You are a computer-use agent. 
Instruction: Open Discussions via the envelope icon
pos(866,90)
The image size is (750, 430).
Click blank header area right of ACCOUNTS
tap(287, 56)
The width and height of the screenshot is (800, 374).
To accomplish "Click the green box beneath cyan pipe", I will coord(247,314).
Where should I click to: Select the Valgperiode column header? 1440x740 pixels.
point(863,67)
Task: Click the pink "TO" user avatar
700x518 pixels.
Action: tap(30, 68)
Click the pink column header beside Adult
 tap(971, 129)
==
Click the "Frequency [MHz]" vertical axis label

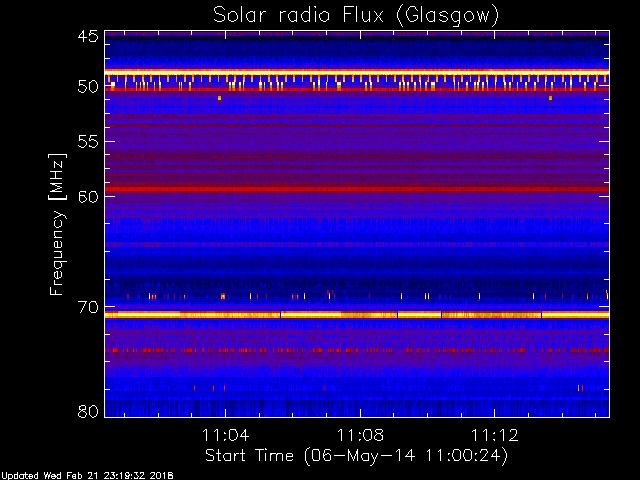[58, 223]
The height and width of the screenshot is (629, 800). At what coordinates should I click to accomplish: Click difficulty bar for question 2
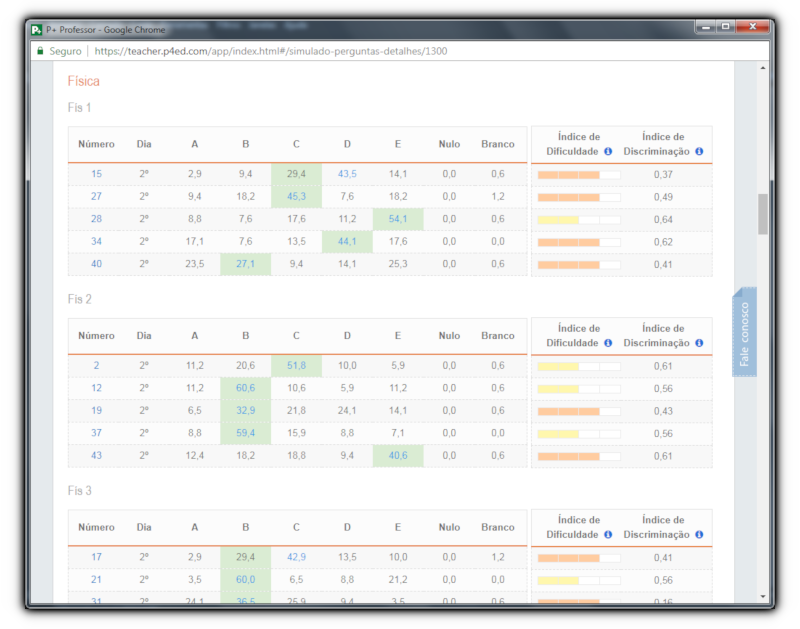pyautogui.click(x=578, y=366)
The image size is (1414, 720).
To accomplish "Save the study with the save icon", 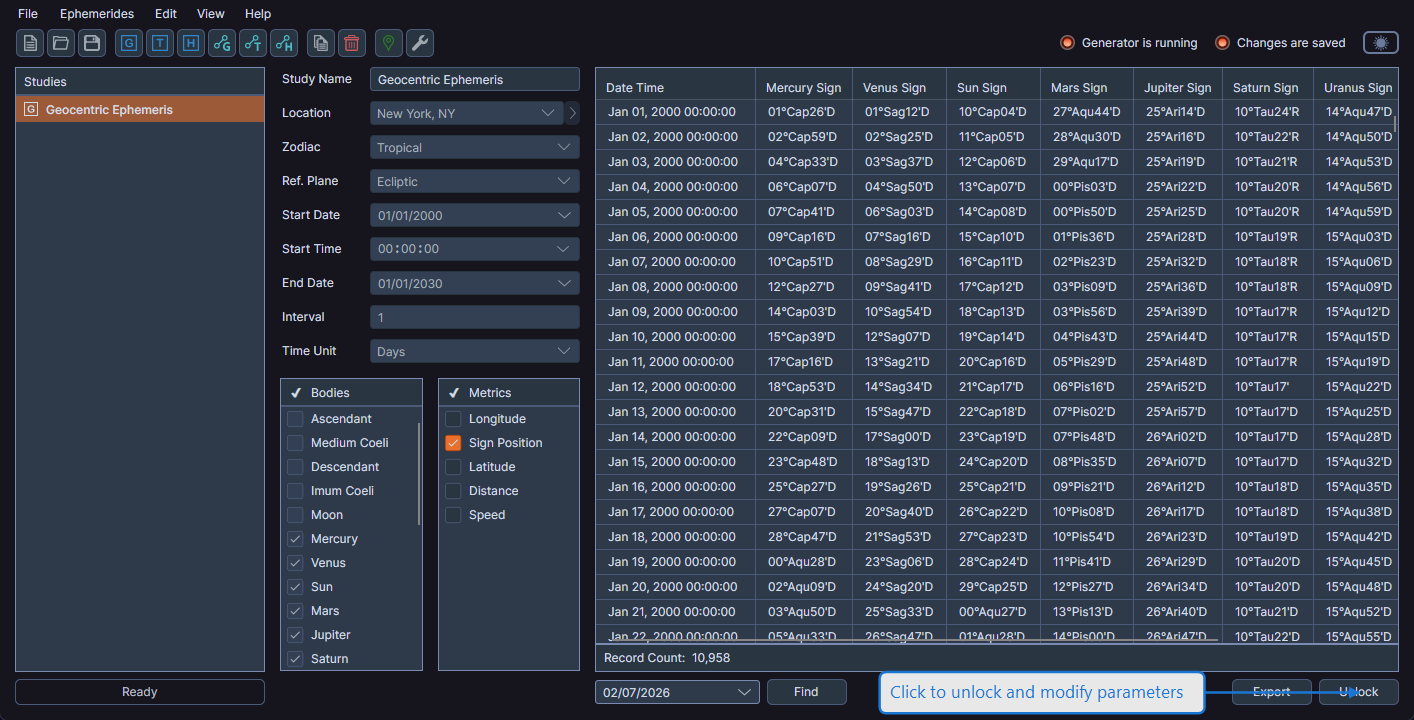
...
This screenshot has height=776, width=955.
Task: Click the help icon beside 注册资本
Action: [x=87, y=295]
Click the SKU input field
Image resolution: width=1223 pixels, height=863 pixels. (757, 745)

INSTRUCTIONS FOR THE TASK:
In the listing above, find the line with "vertical axis label" and the line with "the study with". Set down both and every line between them, minus the pictures.

SOLUTION BELOW:
Click the "Frequency [MHz]" vertical axis label

[58, 223]
The height and width of the screenshot is (629, 800). At what coordinates should I click to accomplish: Click difficulty bar for question 2
pyautogui.click(x=578, y=366)
The image size is (1414, 720).
To accomplish "Save the study with the save icon", 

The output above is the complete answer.